General Motors is spending around $14 billion in China from 2014 to 2018 despite experiencing slumping sales in the country. The investment entails opening five new sites that would increase GM’s capacity in the country to just below 5 million vehicles – a figure that is nearly double its sales in the United States last year.
GM China President Matt Tsien remarked to Automotive News that with the investment, China could become the largest market by the end of the decade. "We're poised to grow at a very rapid pace," he said. Auto sales in Chine grew just 3 percent last month and jumped 7 percent in the first nine months of 2014 – small figures compared to double-digit growth posted in last few years and to a 14-percent rise in 2013.
Cadillac saw its sales jump 51 percent in September in China, and is on track to sell 70,000 units for the full year. GM’s luxury brand could also achieve its 100,000 sales goal ahead of schedule next year.
While the figure still pales compared to Cadillac’s sales in the US at 182,543 autos, the brand’s rapid growth in China means the country becoming an important market to its future.
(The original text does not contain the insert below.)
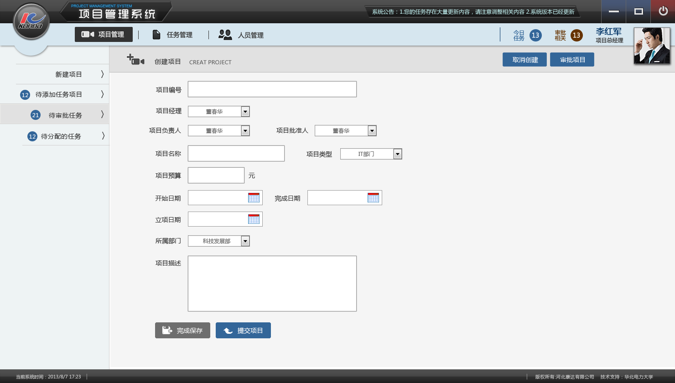Open the 所属部门 dropdown showing 科技发展部
The height and width of the screenshot is (383, 675).
(245, 240)

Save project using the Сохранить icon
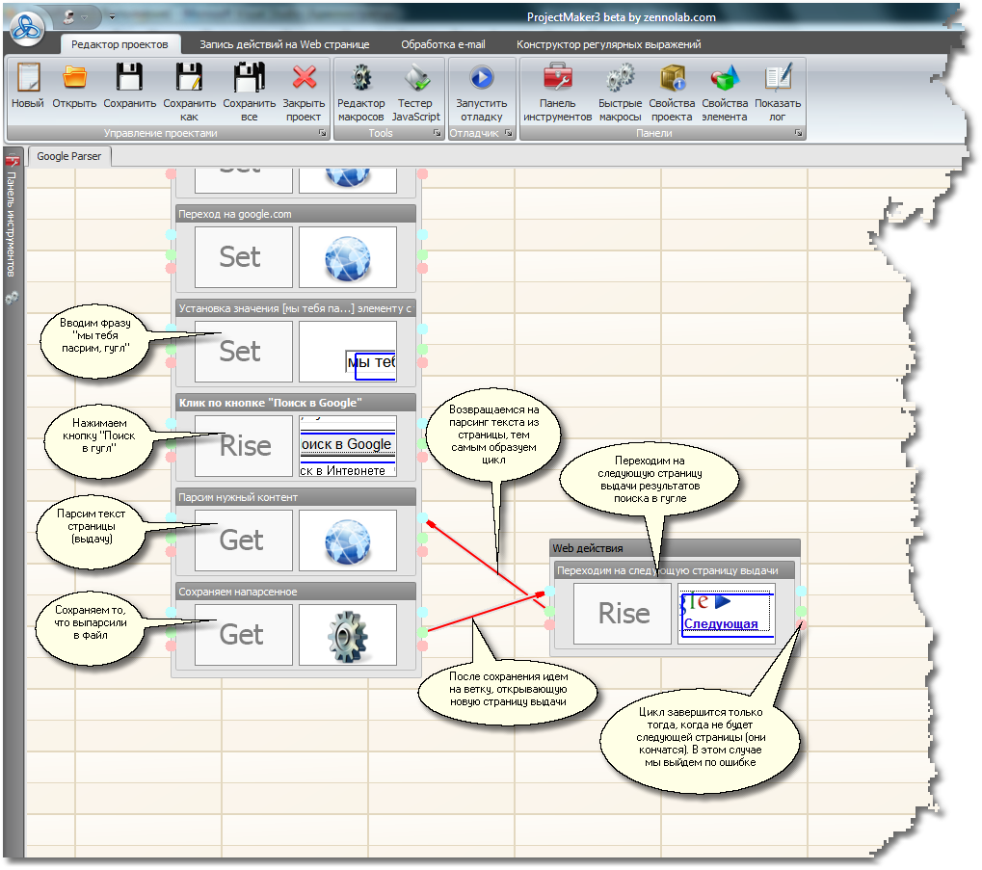[129, 78]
Plans for China include introducing nine new models in the next five years while adding one locally built nameplate annually through 2016.
Shanghai General Motors Co., a joint venture between GM and SAIC Motor Corp., is building a dedicated Cadillac site in Shanghai that could produce up to 160,000 vehicles annually. China accounted for 20 percent of Cadillac’s total sales in 2013, compared to just 10 percent in 2010.